Johann Schönberger scite author profile

This study focuses on the effects of simulated microgravity (0g) on the human follicular thyroid carcinoma cell line ML-1. Cultured on a three-dimensional clinostat, ML-1 cells formed three-dimensional MCTSs (MCTS diameter: 0.3 +/- 0.01 mm). After 24 and 48 h of clinorotation, the cells significantly decreased fT3 and fT4 secretion but up-regulated the thyroid-stimulating hormone-receptor expression as well as the production of vimentin, vinculin, and extracellular matrix proteins (collagen I and III, laminin, fibronectin, chondroitin sulfate) compared with controls. Furthermore, ML-1 cells grown on the clinostat showed elevated amounts of the apoptosis-associated Fas protein, of p53, and of bax but showed reduced quantities of bcl-2. In addition, signs of apoptosis became detectable, as assessed by terminal deoxynucleotidyl transferase-mediated dUTP digoxigenin nick end labeling, 4', 6-diamidino-2-phenylindole staining, DNA laddering, and 85-kDa apoptosis-related cleavage fragments.

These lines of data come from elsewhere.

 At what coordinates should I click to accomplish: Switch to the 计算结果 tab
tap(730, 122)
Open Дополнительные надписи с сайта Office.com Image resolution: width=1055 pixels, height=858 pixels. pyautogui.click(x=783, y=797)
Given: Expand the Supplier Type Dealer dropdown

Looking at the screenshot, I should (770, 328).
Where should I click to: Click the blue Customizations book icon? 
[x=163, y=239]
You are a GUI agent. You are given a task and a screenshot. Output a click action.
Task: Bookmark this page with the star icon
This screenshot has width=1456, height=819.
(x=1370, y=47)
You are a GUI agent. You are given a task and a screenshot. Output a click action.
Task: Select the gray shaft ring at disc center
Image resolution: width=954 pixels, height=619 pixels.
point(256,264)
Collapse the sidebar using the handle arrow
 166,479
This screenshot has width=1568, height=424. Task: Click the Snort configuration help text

These fragments resulted from enhanced 116-kDa poly(ADP-ribose)polymerase (PARP) activity and apoptosis. These observations suggest that clinorotation elevates intermediate filaments, cell adhesion molecules, and extracellular matrix proteins and simultaneously induces apoptosis in follicular thyroid cancer cells. In conclusion, our experiments could provide a regulatory basis for the finding that astronauts show low thyroid hormone levels after space flight, which may be explained by the increase of apoptosis in thyrocytes as a result of simulated 0g.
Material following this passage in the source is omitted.